Teaching All Teens About LGBT Issues

I wrote this a few months ago (with slight modification) for Vanessa Van Petten’s Teens Today blog. She had asked me to share some resources for her audience of mostly straight parents who want to talk with their teenagers, LGBT and not, about LGBT issues. I realize most of my readers at Mombian are more up to speed on things queer than her audience, and may find some of the below old hat. At the same time, I know there are non-LGBT parents who stop by here in search of information, as well as LGBT parents wanting resources to share with non-LGBT friends, or seeking words to help explain to our children matters that we know inherently.

The piece below only scratches the surface, but I mean it as a start, not an end. Feel free to leave additional suggestions in the comments.

LGBT (lesbian, gay, bisexual, and transgender) people are more visible in today’s society than ever before.
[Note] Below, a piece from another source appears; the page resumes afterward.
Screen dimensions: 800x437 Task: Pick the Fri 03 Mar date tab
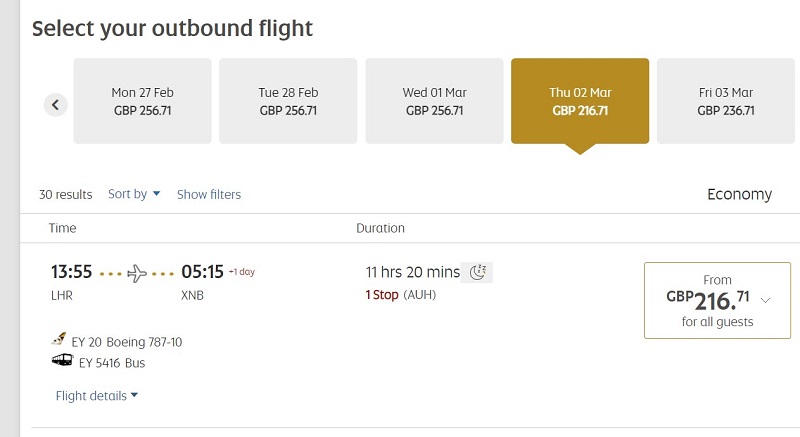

LGBT-rights issues are often in the news, and LGBT-headed families are taking an open, active part in local  schools and communities. (Gay and lesbian families live in 99.3 percent of all counties in the U.S., according to the 2000 Census.)
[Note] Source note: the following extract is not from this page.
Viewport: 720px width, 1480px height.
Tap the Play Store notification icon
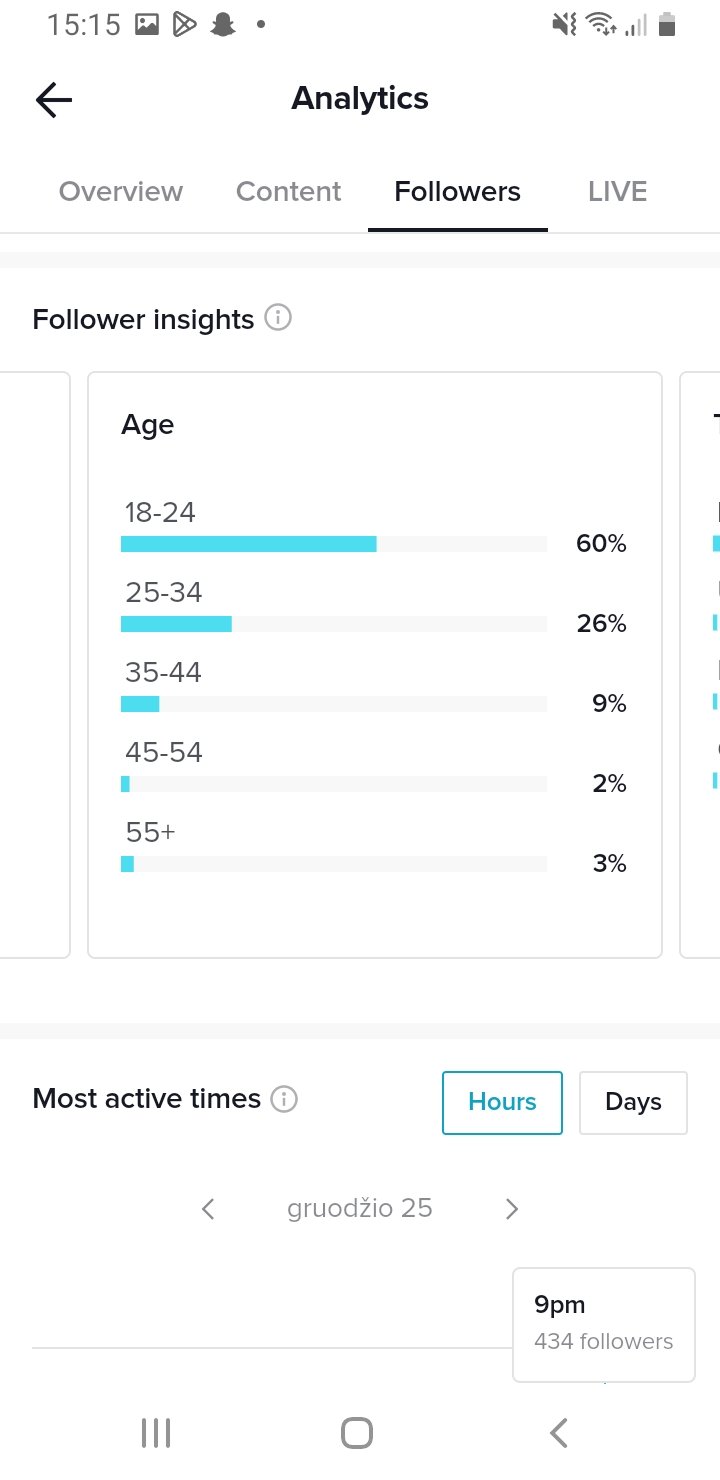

Not only that, but as children reach their teens, some may themselves discover that they are LGBT, or at least wonder about it. For all these reasons, it is important to discuss with our children what it means to be LGBT, how to respond when meeting someone who is LGBT or who has LGBT parents, and how to be tolerant and respectful of others even if one doesn’t believe that being LGBT is morally right. If you need convincing that such knowledge is a necessity in our world today, read the Human Rights Campaign’s “A Few Facts” (PDF), a brief overview of the changing structure of U.S. Families, children of LGBT parents, the impact of bullying and anti-LGBT name-calling at schools, and the early development of sexual orientation.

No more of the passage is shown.